Hospitalisation for osteoporosis

People with osteoporosis can be hospitalised for a range of reasons, including minimal trauma fractures. These fractures can occur from a minor bump, fall from a standing height or an event that would not normally result in a fracture if the bone was healthy. Minimal trauma fractures generate substantial costs to the community, including with direct costs in terms of hospital treatment.

Data from the AIHW National Hospital Morbidity Database (NHMD), show that in 2015–16 there were 7,700 hospitalisations with a principal diagnosis of osteoporosis for people aged 50 and over. The hospitalisation rate for people with osteoporosis was greatest for people aged 85 or over (486 per 100,000 population). After adjusting for age, the hospitalisation rate was higher in females than in males (129 compared to 47 per 100,000 population).
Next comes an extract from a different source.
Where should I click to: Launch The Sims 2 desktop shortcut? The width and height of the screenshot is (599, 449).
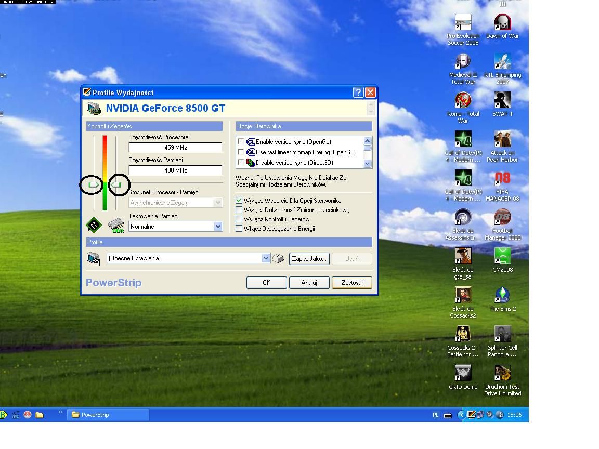click(502, 296)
Figure 1: Rate of hospitalisation for osteoporosis, people aged 50 and over, by age and sex, 2015–16

The vertical bar chart shows that in 2015–16, the hospitalisation rate for the principal diagnosis of back problems was greater for females than males. The hospitalisation rate increased with age for males, but decreased in the 85 and over age group for females.
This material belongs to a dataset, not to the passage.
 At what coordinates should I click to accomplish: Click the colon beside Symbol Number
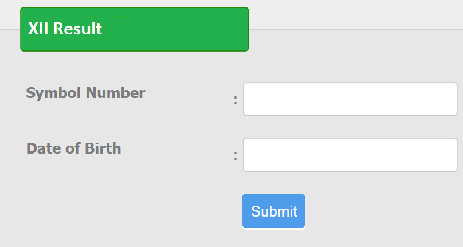click(236, 100)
Source: AIHW National Hospital Morbidity Database (Data table).

Minimal trauma fractures

Minimal trauma fractures may be the result of osteoporosis, which is commonly undiagnosed prior to a fracture. A range of other factors, such as high bone turnover, low body weight and a tendency to fall, also contribute to minimal trauma fracture risk. As osteoporosis is not common before the age of 50, minimal trauma fractures occurring in people age 50 or over are more likely to be a result of osteoporosis.

In 2015–16:

  • there were 81,000 hospitalisations for minimal trauma fractures in people aged 50 and over
  • the hospitalisation rate for minimal trauma fractures in people aged 50 and over was higher in females (1,262 per 100,000 people) than in males (598 per 100,000)
  • of all hospitalisations for minimal trauma fractures for people aged 50 and over, 36% were for people aged 85 and over
  • the most common fracture sites were the hip (32%), the forearm (13%) and lumbar spine and pelvis (13%).

Figure 2: Hospitalisations following minimal trauma by fracture site, people aged 50 and over, 2015–16

Figure 2 shows that the age-standardised acute care hospitalisation rate for back problems increased slightly between 2006–07 to 2015–16 (from 621 to 722 per 100,00 population), while the hospitalisation rate for sub-acute and non-acute care increased nearly 3 times (from 73 to 218 per 100,00 population).

Source: AIHW National Hospital Morbidity Database (Data table).

Minimal trauma hip fractures

Minimal trauma hip fracture is one of the most serious and debilitating outcomes of osteoporosis [1]. Treatment of this type of fracture invariably requires hospitalisation, may require surgery and may be a source of ongoing pain and disability. These fractures are a considerable burden to the community and the Australian health system [2].

In 2015–16:

  • there were 25,700 hospitalisations for minimal trauma hip fracture among people aged 50 and over
  • the rate of hospitalisation for minimal trauma hip fracture was more than one and a half times as high for females (370 per 100,000 people) compared to males (209 per 100,000)
  • hospitalisation rates were highest in those aged 85 and older (2,600 per 100,000 people, compared with 17 per 100,000 people aged 50–54).

Figure 3: Rate of hospitalisations for minimal trauma hip fractures, people aged 50 and over, 2015–16

The vertical bar chart shows that the hospitalisation rates for minimal trauma hip fracture among people aged 50 and over were highest in people aged 85 and older.

Source: AIHW National Hospital Morbidity Database (Data table).

Between 2006–07 and 2015–16, the age-standardised acute care hospitalisation rate for minimal trauma hip fractures decreased slightly (by 11%). Over the same period the rate for sub-acute and non-acute care increased by 33% (Figure 4).

Figure 4: Age-standardised rate of hospitalisations for minimal trauma hip fractures (any diagnosis), by care type, 2006–07 to 2015–16

Figure 4 shows that between 2006–07 and 2015–16, the age-standardised acute care hospitalisation rate for minimal trauma hip fractures decreased by 11%25, while the rate for sub-acute and non-acute care increased by 33%25.

Note: Age-standardised to the 2001 Australian population.

Source: AIHW National Hospital Morbidity Database (Data table).

References

  1. Ip TP, Leung J & Kung AWC 2010. Management of osteoporosis in patients hospitalized for hip fractures. Osteoporosis International 21 (Suppl 4):S605–S614.
  2. Watts JJ, Abimanyi-Ochon J & Sanders KM 2013. Osteoporosis costing all Australians: A new burden of disease analysis–2012 to 2022. Sydney: Osteoporosis Australia.